A growing body of internal policy memos and theological discussions has established guidelines for slavery, including a lengthy how-to manual issued by the Islamic State Research and Fatwa Department just last month. Repeatedly, the ISIS leadership has emphasized a narrow and selective reading of the Quran and other religious rulings to not only justify violence, but also to elevate and celebrate each sexual assault as spiritually beneficial, even virtuous.

The report is excellent, and it doesn’t shy away from the religious justifications for ISIS’s slave system — even quoting a scholar who argues that there is a “great deal of [Islamic] scripture that sanctions slavery.” But the Times is still the Times, so the report features this not-so-subtle jab at American Christianity:

In much the same way as specific Bible passages were used centuries later to support the slave trade in the United States, the Islamic State cites specific verses or stories in the Quran or else in the Sunna, the traditions based on the sayings and deeds of the Prophet Muhammad, to justify their human trafficking, experts say.

Regardless, the Times report highlights in stark language the true nature of our enemy.

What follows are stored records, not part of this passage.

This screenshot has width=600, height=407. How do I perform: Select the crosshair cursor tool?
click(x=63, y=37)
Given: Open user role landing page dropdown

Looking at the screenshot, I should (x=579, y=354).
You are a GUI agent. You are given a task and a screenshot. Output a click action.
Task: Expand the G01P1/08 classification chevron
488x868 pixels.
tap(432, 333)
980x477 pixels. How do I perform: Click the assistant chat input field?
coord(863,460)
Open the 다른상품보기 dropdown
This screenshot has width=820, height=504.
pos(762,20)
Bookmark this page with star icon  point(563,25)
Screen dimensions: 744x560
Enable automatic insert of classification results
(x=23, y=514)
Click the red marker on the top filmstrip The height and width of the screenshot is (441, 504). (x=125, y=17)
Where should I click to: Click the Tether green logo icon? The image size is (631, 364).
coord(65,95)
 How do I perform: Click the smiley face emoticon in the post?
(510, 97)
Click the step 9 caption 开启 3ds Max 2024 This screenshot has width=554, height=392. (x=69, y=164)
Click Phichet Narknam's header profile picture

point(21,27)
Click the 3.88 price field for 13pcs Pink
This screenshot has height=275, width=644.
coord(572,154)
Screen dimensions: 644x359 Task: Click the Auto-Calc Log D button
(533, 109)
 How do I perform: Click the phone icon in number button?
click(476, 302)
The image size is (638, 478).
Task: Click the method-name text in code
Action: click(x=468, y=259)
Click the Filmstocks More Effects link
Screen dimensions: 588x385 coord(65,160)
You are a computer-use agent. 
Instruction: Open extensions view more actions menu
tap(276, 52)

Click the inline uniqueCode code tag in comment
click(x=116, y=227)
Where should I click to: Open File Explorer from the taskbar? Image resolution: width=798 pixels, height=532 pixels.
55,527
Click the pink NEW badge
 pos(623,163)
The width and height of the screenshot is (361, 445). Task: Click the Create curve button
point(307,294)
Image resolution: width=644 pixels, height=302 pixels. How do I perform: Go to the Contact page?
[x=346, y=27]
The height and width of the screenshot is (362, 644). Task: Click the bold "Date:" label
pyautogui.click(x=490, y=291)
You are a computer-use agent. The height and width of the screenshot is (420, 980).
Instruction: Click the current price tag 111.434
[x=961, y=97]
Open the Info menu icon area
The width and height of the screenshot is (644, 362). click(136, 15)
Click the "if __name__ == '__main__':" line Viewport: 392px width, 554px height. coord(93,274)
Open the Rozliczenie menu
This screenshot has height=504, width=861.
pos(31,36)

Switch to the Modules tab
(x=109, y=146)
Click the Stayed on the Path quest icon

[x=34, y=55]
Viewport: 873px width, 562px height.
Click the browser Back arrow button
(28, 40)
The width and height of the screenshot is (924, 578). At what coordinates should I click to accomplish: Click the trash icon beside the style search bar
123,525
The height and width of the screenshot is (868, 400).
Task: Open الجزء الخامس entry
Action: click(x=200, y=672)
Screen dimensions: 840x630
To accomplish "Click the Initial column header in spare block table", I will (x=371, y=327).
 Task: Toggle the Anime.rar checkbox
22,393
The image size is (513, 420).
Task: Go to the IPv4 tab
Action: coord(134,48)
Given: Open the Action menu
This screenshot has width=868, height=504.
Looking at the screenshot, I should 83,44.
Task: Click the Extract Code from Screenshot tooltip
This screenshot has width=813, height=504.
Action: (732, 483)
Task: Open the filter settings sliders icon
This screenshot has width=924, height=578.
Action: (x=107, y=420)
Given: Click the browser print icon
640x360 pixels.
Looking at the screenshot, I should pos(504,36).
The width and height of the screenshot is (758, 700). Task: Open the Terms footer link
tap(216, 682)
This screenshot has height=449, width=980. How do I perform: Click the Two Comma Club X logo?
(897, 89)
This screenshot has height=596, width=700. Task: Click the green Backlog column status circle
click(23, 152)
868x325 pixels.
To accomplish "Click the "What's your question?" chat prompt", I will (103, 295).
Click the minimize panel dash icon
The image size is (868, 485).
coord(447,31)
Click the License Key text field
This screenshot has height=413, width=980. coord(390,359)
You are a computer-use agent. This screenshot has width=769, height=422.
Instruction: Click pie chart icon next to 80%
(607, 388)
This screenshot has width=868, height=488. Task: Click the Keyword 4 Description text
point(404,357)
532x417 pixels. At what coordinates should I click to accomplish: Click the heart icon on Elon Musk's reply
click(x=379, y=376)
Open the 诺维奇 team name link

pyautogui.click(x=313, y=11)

And as you read, remember that none of this was inevitable. Remember that the Iraq President Obama inherited was far more stable than the Iraq he’s leaving his successor, and stories like the stories you read above represent the human cost of weakness and withdrawal. History doesn’t have a “side,” but it does teach lessons. And one lesson is that the power vacuums we leave tend to be filled not by partners but by predators — men who remind us that evil has not left this world.